Простите меня. Из этих бесконечных вопросов к Вам все равно уже ничего не родится
Жизнь слишком беспомощна
Я не нашла, чему у нее научиться
Жизнь пролетает как миг.
Всего один миг!
Поэтому я хочу, чтобы Вы берегли себя и, насколько хватает сил, радовались этой жизни как можно больше и чаще.
А мне, боюсь, осталось уже недолго.
Если следующего письма не придет дольше месяца, знайте, что в этом мире меня уже нет.
Вы, Сэйко-сан, — мой единственный друг.
Как все-таки странно, что мы до сих пор не встречались.
Знание о том, что Вы есть, всегда помогало мне держаться.
А наша с Хатоко поездка в Италию — просто моя мечта. Так хотелось наконец увидеться с Вами, отведать настоящей итальянской еды, побродить по улочкам Рима в поисках лавочек канцтоваров
Теперь, конечно, этому сбыться не суждено
Уж простите. Откровенность никогда не дается легко
Но хотя мы с Вами и не встречались, я очень рада, что могу говорить Вам все, что думаю на самом деле
А сейчас мне пора на процедуры
Даже не знаю, передалось ли Вам мое настроение
Так или иначе — grazie!
Благодарю Вас за все и обязательно буду молиться за Вас и Вашу семью с далеких небес.
Это письмо было и правда последним.
Написанное второпях дешевой шариковой ручкой письмо под номером 113. Перевернув страничку, я увидела на обороте выпуклые оттиски букв, написанных ее рукой.
Я закрыла глаза и пробежалась по этим выпуклостям кончиками пальцев. Касаясь их с нежностью — так, как не касалась самой Наставницы ни разу в жизни.
Даже получив сообщение о ее приступе, я так ни разу и не приехала к ней в больницу. Я понятия не имела, какая мягкая у Наставницы кожа. И как тверды ее кости.
В тот вечер я забралась под одеяло с последним письмом Наставницы и уснула, прижимаясь к нему щекой. Так ее присутствие ощущалось куда ближе, чем в молитвах у домашнего алтаря. Хотя бы одно касание. Хотя бы один разок…
Кто знает? Может, если бы мы с ней засыпали в одной постели, вся жизнь как у меня, так и у нее повернулась бы по-другому?
И тем не менее даже письма Наставница писала не мне, а той, кого она никогда не встречала.
Вчерашний прогноз предсказывал «небольшой дождь», но с утра в небе не мелькало ни облачка. По лунному календарю сегодня 3 февраля, или День сожжения писем.
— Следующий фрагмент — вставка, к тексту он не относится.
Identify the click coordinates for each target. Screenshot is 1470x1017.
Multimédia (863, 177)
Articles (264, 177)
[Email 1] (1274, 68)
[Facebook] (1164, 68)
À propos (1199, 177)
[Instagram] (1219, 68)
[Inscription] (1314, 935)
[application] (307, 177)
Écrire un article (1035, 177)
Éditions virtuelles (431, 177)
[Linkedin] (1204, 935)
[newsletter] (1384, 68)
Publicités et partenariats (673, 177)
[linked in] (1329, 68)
Этот день я отмечала впервые за четыре года. С утреннего неба лились прекрасные золотые лучи. Заварив, как обычно, копченого чая «кебан», я набрала ведро воды и принесла его на задний дворик. Все дома вокруг меня деревянные, полыхнет один — мигом загорятся и все остальные. Поэтому для сожжения писем я всегда запасаюсь ведром воды и не отхожу от огня ни на шаг. Как и настаивала Наставница.
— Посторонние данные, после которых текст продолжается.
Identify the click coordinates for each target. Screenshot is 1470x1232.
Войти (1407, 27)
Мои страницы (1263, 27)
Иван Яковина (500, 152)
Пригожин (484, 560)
Росточки гиацинтов, которые всего пару дней назад только высунулись на свет, уже успели вытянуться и окрепнуть. Поменяв воду в чашечке для подношений, я поднесла к носу сложенные ладони и, как положено, согнулась в поклоне перед каменным алтарем.
На заднем дворике царил вековечный бардак. Пока магазином временно заведовала тетушка Сусико, она, похоже, полола здесь грядки и даже выращивала овощи и цветы, но с тех пор, как я вернулась из-за границы, все так и осталось нетронутым. Летние травы, проросшие где ни попадя, давно пожухли, отчего весь дворик выглядел запущенно и уныло.
Писем для сожжения в этот особый день набралось аж на четыре картонных короба. Одно за другим, я доставала каждое письмо из конверта, затем ножницами вырезала из конверта марку — вдруг еще пригодится? — и уже потом отправляла послание в горку у алтаря.